[Beowulf] SGI to offer Windows on clusters

Robert G. Brown rgb at phy.duke.edu
Mon Apr 16 10:14:38 PDT 2007


On Sun, 15 Apr 2007, Mike Davis wrote:

> one desire is supported stability. My number two desire is speed.  Maybe this 
> philosophy comes from all of my years in unix world (21 and counting), but 
> the idea of standardizing on something that has the limited longterm support 
> of FC scares me. We regulalry run nodes for years without reboot.

You do, of course, see the oxymoron inherent in this statement.  You
regularly run nodes for years without a reboot.  Hence after the nodes
are installed and stabilized (something that will almost certainly take
place during the period where FC is in fact well supported) support
becomes irrelevant, because the distro is stable and "just works".
Every version of FC I have used has without exception become stable by
this standard within six to eight months of release, certainly well
within a year.  And the problem persists for even the "supported"
distros -- we ran RH 7.3 on nodes way, way past the point where
"support" for 7.3 was in any way relevant -- I think we finally dumped
7.3 somewhere around FC2 or 4 or thereabouts.

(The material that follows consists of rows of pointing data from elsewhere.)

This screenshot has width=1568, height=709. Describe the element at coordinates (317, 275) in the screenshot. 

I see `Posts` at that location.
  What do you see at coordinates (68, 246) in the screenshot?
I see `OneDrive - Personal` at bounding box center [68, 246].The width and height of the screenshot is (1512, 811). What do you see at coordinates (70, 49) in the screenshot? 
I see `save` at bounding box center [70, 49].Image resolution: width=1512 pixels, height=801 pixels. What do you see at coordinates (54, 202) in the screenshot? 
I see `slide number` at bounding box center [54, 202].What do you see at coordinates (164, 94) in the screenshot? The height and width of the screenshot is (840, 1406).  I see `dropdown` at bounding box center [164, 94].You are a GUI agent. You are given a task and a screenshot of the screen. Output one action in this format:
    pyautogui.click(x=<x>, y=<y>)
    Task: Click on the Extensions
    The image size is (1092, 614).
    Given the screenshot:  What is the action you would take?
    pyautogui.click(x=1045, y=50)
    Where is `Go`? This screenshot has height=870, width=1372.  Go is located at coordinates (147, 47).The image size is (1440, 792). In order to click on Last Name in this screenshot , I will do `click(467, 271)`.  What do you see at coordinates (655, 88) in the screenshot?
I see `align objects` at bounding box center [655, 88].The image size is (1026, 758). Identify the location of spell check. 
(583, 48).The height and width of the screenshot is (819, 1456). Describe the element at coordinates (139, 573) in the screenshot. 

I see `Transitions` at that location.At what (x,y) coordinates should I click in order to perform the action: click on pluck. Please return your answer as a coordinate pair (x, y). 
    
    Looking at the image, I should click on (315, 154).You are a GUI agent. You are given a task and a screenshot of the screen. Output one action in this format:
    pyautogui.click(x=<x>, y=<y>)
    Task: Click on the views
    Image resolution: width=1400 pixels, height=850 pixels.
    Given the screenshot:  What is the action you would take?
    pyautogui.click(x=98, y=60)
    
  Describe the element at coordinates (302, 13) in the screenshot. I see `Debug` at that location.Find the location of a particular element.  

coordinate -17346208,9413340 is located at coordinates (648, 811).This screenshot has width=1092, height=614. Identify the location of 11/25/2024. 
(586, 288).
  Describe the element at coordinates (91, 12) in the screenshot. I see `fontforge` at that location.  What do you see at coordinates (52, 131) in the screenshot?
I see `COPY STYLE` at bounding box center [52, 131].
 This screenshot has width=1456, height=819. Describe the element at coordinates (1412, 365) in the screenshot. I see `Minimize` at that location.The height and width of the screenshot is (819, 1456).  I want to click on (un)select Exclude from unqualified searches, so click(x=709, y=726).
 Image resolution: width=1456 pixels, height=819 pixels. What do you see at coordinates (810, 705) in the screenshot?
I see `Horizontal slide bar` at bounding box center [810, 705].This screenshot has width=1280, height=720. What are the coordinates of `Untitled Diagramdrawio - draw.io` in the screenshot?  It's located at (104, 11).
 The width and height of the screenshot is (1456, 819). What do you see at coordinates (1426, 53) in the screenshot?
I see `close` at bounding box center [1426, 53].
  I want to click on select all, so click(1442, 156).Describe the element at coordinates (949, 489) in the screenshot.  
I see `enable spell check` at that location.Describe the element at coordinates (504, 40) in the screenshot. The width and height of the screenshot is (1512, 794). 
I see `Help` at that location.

I think that a study of the number of actual updates of any distro,
"supported" or not, would show an exponentally decreasing distribution
of events with all updates in the primary set of applications and
libraries of importance to "most users" being quickly resolved and then
gradually working down to less frequently traversed parts of system
phase space.  Cluster nodes are particularly simple to stabilize here as
they generally OMIT most of this phase space -- no X or X-based apps,
for example.  Indeed cluster nodes generally run little more than a
stripped core with a selection of add-on libraries that DEPEND only on
a stripped core -- a nearly ideal representation of the functional
dependency decomposition I discussed extensively in the previous
message.

Given that a cluster node requires little more than a stable kernel, the
basic libraries and these add ons and are INVARIABLY going to be stable
long before an FC release stops being supported, The PRACTICAL
difference between FC and RHEL can be reduced to the number of devices
supported and yes, the efficiency and quality of the libraries.
Historically RHEL/Centos has lagged well behind the bleeding edge of
hardware except for that brief period where FC and RHEL and Centos are
all the same (once every couple of years, basically, although this rule
appears to be broken as of the latest release of RHEL).  The quality of
the supported libraries has been an even bigger problem -- I literally
couldn't use Centos for many of the projects I've been working on
because they depend on the GSL and the GSL was frozen in RHEL at a
primitive state.  Laptop users are similarly REQUIRED to use FC in
almost all cases because both the supported device list and Network
Manager were basically broken for two years or more under Centos for
nearly all laptops being sold.  Athlon 64 based systems would frequently
not install under Centos because their chipsets were too new to be
supported by the Centos kernels.  I could go on.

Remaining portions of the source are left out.